§ **What to work on**
Exactly reproduce each entry, leaving out nothing.

§ **Input data**
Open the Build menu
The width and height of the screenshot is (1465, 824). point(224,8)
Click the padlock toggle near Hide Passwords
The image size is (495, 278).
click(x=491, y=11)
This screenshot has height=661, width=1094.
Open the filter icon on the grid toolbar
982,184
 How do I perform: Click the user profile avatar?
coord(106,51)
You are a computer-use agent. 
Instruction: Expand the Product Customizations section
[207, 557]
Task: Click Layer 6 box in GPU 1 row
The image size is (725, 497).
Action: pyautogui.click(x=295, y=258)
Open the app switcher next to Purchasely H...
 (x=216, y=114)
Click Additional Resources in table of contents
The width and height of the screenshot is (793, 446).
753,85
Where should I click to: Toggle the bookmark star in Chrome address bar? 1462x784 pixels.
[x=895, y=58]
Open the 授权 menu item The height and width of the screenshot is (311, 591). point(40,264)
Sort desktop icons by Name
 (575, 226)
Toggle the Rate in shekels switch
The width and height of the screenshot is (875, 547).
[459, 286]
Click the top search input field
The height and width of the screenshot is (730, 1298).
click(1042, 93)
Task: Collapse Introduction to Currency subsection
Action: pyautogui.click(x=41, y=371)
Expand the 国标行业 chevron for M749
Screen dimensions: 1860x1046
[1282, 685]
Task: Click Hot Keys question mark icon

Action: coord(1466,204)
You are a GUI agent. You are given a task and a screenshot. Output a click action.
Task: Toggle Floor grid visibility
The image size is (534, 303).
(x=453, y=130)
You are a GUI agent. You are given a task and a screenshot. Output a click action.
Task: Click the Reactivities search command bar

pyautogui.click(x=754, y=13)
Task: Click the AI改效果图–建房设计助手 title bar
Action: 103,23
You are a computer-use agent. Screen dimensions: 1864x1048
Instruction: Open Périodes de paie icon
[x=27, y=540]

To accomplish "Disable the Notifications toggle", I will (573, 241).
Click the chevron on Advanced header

§ **Written solution**
Open the Build menu
The width and height of the screenshot is (1465, 824). point(224,8)
Click the padlock toggle near Hide Passwords
The image size is (495, 278).
click(x=491, y=11)
This screenshot has height=661, width=1094.
Open the filter icon on the grid toolbar
982,184
 How do I perform: Click the user profile avatar?
coord(106,51)
You are a computer-use agent. 
Instruction: Expand the Product Customizations section
[207, 557]
Task: Click Layer 6 box in GPU 1 row
The image size is (725, 497).
Action: pyautogui.click(x=295, y=258)
Open the app switcher next to Purchasely H...
 (x=216, y=114)
Click Additional Resources in table of contents
The width and height of the screenshot is (793, 446).
753,85
Where should I click to: Toggle the bookmark star in Chrome address bar? 1462x784 pixels.
[x=895, y=58]
Open the 授权 menu item The height and width of the screenshot is (311, 591). point(40,264)
Sort desktop icons by Name
 (575, 226)
Toggle the Rate in shekels switch
The width and height of the screenshot is (875, 547).
[459, 286]
Click the top search input field
The height and width of the screenshot is (730, 1298).
click(1042, 93)
Task: Collapse Introduction to Currency subsection
Action: pyautogui.click(x=41, y=371)
Expand the 国标行业 chevron for M749
Screen dimensions: 1860x1046
[1282, 685]
Task: Click Hot Keys question mark icon

Action: coord(1466,204)
You are a GUI agent. You are given a task and a screenshot. Output a click action.
Task: Toggle Floor grid visibility
The image size is (534, 303).
(x=453, y=130)
You are a GUI agent. You are given a task and a screenshot. Output a click action.
Task: Click the Reactivities search command bar

pyautogui.click(x=754, y=13)
Task: Click the AI改效果图–建房设计助手 title bar
Action: 103,23
You are a computer-use agent. Screen dimensions: 1864x1048
Instruction: Open Périodes de paie icon
[x=27, y=540]

To accomplish "Disable the Notifications toggle", I will (573, 241).
Click the chevron on Advanced header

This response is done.